Aromatherapie bezeichnet die kontrollierte Anwendung ätherischer Öle, um die eigene und die Gesundheit anderer zu erhalten, Körper, Geist und Seele auf eine positive Art zu beeinflussen.
 
Sie ist Bestandteil der Phytotherapie (Pflanzenheilkunde) und Teil komplementärmedizinischer Methoden. 
 
Die Aromatherapie ist in Deutschland in einer berufsergänzenden Ausbildung zu erlernen.  Die Verwendung von Duftstoffen in Privathaushalten ist schon längst üblich geworden, auch wenn selten das Wort Aromatherapie dafür herangezogen wird.
 
Erkältungsbäder, Geruchspflaster, Massageöle und Duftlampen sind Beispiele dafür. 

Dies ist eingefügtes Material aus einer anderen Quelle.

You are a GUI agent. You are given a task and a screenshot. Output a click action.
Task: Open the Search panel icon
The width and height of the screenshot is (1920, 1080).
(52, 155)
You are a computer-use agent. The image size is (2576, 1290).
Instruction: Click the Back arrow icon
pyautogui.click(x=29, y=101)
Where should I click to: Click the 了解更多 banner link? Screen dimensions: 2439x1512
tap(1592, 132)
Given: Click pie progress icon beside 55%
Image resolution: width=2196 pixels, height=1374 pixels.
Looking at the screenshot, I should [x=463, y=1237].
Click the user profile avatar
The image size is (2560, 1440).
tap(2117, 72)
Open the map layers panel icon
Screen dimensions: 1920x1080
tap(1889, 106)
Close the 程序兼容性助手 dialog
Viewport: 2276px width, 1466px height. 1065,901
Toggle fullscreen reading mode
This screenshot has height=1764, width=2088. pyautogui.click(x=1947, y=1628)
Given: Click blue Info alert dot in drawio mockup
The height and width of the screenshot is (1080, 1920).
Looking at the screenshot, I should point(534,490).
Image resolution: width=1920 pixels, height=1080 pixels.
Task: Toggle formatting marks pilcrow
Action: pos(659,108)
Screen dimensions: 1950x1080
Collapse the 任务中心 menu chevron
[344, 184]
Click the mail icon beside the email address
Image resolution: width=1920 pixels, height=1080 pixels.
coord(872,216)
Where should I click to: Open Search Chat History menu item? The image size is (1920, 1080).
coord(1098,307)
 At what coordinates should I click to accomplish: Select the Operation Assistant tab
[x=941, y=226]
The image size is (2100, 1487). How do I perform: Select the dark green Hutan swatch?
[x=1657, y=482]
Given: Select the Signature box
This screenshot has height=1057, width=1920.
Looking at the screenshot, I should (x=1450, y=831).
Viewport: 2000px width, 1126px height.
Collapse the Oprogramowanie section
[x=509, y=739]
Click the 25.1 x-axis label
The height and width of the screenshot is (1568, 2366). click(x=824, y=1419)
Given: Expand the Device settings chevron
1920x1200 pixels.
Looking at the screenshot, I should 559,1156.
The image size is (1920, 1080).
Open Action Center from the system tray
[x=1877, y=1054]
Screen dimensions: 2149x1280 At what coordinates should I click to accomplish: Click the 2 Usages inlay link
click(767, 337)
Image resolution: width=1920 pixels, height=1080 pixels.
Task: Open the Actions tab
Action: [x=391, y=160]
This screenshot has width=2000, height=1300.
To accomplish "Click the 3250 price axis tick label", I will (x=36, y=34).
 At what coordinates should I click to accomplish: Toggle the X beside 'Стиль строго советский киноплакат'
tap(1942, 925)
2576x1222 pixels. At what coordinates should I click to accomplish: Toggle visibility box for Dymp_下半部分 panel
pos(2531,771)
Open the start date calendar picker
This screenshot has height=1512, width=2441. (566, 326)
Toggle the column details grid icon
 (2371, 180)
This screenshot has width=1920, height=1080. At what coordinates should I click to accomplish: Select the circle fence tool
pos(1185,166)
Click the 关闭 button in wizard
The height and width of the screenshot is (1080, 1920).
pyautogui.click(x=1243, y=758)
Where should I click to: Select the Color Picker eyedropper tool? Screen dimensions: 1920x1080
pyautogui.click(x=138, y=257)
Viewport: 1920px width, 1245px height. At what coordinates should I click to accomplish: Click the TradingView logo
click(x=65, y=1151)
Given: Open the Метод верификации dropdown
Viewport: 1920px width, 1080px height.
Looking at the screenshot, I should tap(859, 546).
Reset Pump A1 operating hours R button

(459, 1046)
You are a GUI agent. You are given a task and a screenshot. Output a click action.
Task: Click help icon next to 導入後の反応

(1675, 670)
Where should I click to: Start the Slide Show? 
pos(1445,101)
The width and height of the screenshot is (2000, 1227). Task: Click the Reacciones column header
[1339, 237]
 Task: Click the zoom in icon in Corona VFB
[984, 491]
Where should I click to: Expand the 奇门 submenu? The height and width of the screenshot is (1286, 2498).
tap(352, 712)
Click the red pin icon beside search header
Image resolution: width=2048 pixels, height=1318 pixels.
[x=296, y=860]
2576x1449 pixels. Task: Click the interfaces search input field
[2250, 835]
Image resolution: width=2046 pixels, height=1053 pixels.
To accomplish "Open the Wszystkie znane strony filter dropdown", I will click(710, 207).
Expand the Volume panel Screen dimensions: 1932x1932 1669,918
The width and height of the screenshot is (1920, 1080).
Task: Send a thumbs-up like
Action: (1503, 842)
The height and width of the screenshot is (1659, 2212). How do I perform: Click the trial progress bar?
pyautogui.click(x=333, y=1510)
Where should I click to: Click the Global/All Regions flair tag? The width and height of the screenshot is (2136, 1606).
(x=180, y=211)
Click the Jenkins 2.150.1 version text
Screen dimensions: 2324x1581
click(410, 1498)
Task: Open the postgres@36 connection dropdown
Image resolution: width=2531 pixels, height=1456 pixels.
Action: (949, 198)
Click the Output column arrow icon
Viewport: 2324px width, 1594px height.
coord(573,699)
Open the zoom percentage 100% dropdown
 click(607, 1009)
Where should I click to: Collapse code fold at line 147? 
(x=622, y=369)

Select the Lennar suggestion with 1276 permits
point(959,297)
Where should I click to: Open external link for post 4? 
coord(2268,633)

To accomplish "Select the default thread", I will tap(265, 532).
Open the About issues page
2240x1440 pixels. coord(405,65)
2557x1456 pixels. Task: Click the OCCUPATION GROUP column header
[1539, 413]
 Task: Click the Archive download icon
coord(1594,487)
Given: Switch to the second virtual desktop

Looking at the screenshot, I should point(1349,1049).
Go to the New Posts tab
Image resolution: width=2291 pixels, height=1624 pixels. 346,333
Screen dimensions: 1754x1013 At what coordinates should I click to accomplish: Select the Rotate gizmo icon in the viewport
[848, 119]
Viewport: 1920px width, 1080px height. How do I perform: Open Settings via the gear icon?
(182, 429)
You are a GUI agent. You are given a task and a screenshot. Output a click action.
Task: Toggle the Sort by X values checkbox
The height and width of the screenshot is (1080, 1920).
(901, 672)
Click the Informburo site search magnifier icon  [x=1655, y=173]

Duftstoffe allgemein können in verschiedenen Weisen auf den menschlichen Körper einwirken: Der Geruchssinn wird angesprochen; dies führt zu einer Sinneswahrnehmung mit all den damit verbundenen Nebeneffekten (Gefühlseindruck, Erinnerung, reflektorische Beeinflussung verschiedener Körperfunktionen, etc.). 
 
Ein Beispiel hierfür ist die Aromatherapie-Massage: Sie ist die wichtigste Methode der Aromatherapeuten auf dem Sektor der alternativen Gesundheitspflege. 
 
Wesentlich geprägt wurde dieses Anwendungsgebiet von der Französin Marguerite Maury: 
Sie untersuchte die Wirkung von Aromen, wenn sie auf die Haut aufgetragen werden. Dies erfordert Kenntnisse zur Anatomie und Massage sowie über die Eigenschaften der einzelnen ätherischen Öle. Nach Einnahme oder Inhalation können ätherische Öle auch eine direkte Wirkung auf die Organe haben. 
 
Lavendelöl soll zum Beispiel beruhigend wirken, Thymian aktivierend, Jasminöl stark spasmolytisch, sedativ, 
antidepressiv, Orangen- und Zitronenöl sollen die Stimmung aufhellen. Einige ätherische Öle besitzen antibiotische Eigenschaften, wodurch sie sich gut für die Prophylaxe und zur Behandlung leichterer Infekte eignen. 
 
Ätherische Öle müssen, wie alle pharmazeutischen Wirkstoffe, sorgfältig dosiert werden, denn es können sowohl Nebenwirkungen als auch toxische Erscheinungen auftreten. Vor allem bei Kindern, Schwangeren und geschwächten Personen sollte man mit der Anwendung ätherischer Öle, beispielsweise bei Erkältungen, sehr vorsichtig sein. 

 

Unverdünnte ätherische Öle können auf empfindlicher Haut zu Reizungen oder gar Verätzungen führen. Bei Kleinkindern sollte auf die Anwendung ätherischer Öle verzichtet werden. Als ganz besonders gefährlich ist die potenzielle Allergenität der Aromaöle zu betrachten. Bei bekannter Neigung zu allergischen Reaktionen sollte daher im Zweifelsfall auf eine Anwendung verzichtet werden.